What AI tools are actually changing how I work? Here’s what’s on my desk (and in my workflows) this week 👇
@comet Browser - I'm all in now with Comet. Creating shortcuts for my most common prompts is awesome and being able to use them in the sidebar of any website is a game changer once you have a few solid workflows built. Earlier today, I had Comet review a spreadsheet of new AI tools, read the OG data from each of the websites, and pull in the name of the tool into a separate column. It's a simple task but I let Comet go off and do it for like 50 tools while I went off and worked on something else. It was awesome.
@warpdotdev - I slept on this one for a while. I assumed it was another coding tool. But it's actually a "use natural language to control your computer's terminal" tool. Have you ever had a file on your computer that you couldn't delete and couldn't figure out why it wouldn't delete? There's a terminal command that'll help you delete it... Warp does stuff like that. It CAN also code and you can run things like Claude Code from within it but it's much more than that. I used it to create an automation where, if there's an app in my computer's dock that I don't use for 30-days, it automatically removes it from my dock to keep things clean. And that’s just scratching the surface.
@n8n_io - If you've been watching my YouTube channel lately, you know this is one my current favorite rabbit-holes. I'm feeling like there's less and less that I can't automate with n8n. You can even tie it into smart home devices and create automations that control your home's lighting and things like that. The first time I used it, the learning curve felt steep but, after a few YouTube videos, I felt pretty dang comfortable building out workflows with it.
@Replit - Another one that I slept on for a while. It's currently my favorite "vibe coding" platform. I asked it to build a clone of a certain site recently. Just a super simple prompt. It built out an entire roadmap, executed on the roadmap step-by-step, double-checked it's own work to make sure things were functional, fixed a few mistakes, allowed me to preview it directly in Replit, and then pushed the whole thing to GitHub for me. It took maybe 15-minutes but I just gave it the prompt, opened a different tab to work on something else and, 15-minutes later, the app was built. (Disclaimer: I recently invested in Replit)
@WisprFlow - I'm trying to get in the habit of talking out my prompts. It still feels a bit awkward but I'm finding myself doing it more and more. Especially with Comet. Comet does have a built-in voice feature but it doesn't work nearly as good a WisprFlow. With WisprFlow I can just sort of rant into my microphone and the app will clean it all up, remove things like ums, fix any misspeaks and things like that before pasting it into whatever app I'm talking to.

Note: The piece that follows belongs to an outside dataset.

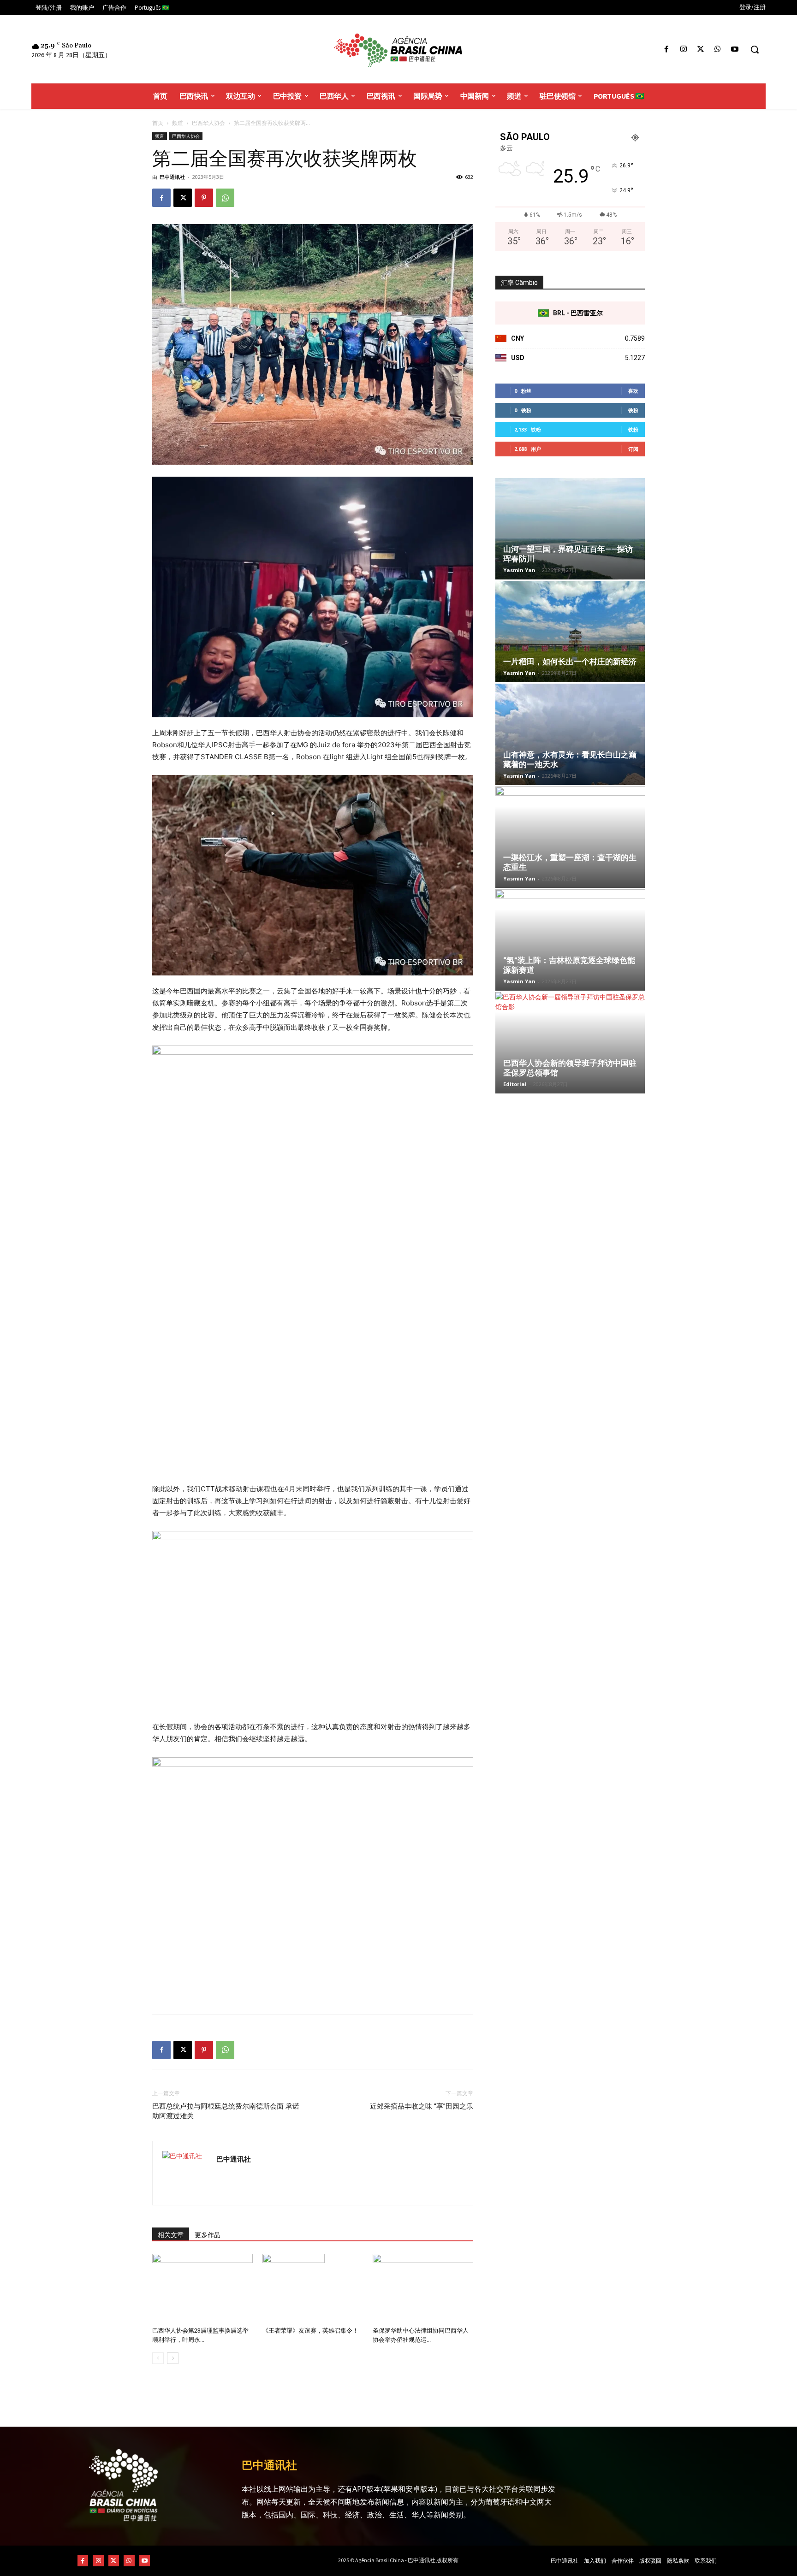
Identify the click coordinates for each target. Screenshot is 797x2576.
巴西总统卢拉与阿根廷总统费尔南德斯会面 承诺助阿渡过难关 (225, 2111)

(Disclaimer #2 - Some of these companies have sponsored my channel in the past or are sponsoring the channel in the future. But these are genuinely the tools I'm playing with the most at the moment)
At my core, I'm an automation and workflow guy. I got into YouTube to teach automations and workflows for entrepreneurs. AI was sort of the natural evolution from that. I wish my automation and workflow tutorials performed better on YouTube because I'd probably make nothing but those if I could. lol. But I gotta pay the bills and reporting on AI news is still what gets the views. So I have to make like 25% of my videos about automation instead and the rest is what attracts the eyeballs. Is what it is. :)
What tools are you digging right now?